Besides the massive binder of negatives I borrowed five small photo albums from my mother. They cover 1964-1974 and have about eighty photos each. Plus two of the albums had negatives in them. I scanned those two albums negatives and prints a few years ago but not the prints in the other three. Since some of the prints in those three were the oldest and had no negatives I decided to scan them in before they faded away. Scanning in prints is easier than scanning in negatives but prints scans aren’t nearly the quality that negative scans are. There is just more information in a negative.

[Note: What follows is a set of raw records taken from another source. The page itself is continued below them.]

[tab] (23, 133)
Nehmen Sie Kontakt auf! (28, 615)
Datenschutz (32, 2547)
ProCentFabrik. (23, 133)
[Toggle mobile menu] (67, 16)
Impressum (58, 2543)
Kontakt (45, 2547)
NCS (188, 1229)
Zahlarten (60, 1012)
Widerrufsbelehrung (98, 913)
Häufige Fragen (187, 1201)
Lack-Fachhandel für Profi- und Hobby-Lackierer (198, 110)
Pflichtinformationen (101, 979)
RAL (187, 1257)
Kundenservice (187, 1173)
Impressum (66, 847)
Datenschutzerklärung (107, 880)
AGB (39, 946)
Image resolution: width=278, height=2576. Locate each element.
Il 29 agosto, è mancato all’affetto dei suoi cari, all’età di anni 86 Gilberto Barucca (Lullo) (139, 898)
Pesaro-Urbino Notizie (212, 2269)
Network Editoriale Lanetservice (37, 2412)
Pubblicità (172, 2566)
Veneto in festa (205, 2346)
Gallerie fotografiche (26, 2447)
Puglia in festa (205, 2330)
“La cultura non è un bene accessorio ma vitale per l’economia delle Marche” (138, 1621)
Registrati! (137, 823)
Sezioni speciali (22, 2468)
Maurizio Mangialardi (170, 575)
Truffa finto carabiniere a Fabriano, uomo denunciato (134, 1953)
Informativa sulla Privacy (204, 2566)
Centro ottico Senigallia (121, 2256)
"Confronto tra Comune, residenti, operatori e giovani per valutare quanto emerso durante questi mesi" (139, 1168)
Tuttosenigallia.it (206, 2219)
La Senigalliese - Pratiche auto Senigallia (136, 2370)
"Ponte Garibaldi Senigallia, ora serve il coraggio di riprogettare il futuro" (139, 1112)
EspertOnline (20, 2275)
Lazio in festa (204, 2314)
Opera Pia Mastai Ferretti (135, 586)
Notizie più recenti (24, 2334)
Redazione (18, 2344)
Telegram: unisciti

Scanning the prints was the easy part. Organizing them was the tedious part. After they were scanned I named each file with the date it was taken and the name of who was in the photo. My mother had usually written that info down on the back of the picture so I had to check the back of each photo and make sure I had the correct file. Since I was scanning them in batches of four I typed the info four files in a row rather than waiting for all the scans to finish. That way I couldn’t mess up more than four files at any one time if I accidentally skipped something.
After spending the better part of two days doing that I had it finished. That’s when I decided to scan in some negatives. Scanning the prints made me forget what a pain the negatives are. First off you can’t touch them. Oil from your fingers can get on the negatives so use a white glove. Then use an anti-static brush to try and get and dust particles off them. There is always dust. After that you have to set them in this special holder, which takes a moment, and set the holder into the scanner. That’s the physical part that takes a few minutes. After that is the scanner itself.
What settings to put in the scanner is a beast all by itself. Do I want to scanner software to restore color fade, remove grain, sharpen the image, auto tone it, or remove dust and scratches? To do that take the scanner longer but it could save time latter. It can also lead to a bad scan too. Too much fiddling can leave you with a dull scan. I usually do minimal adjusting at this stage but I do some. Finding the balance is tricky.
My biggest tedious time waste was on one negative. I couldn’t get a good scan of it. I could get the scan to look great in the preview window but when the final scan was done (twelve minutes later) it looked terrible. Just this one scan. I messed with it for half an our before giving up. I tell you too much scanning will drive you crazy.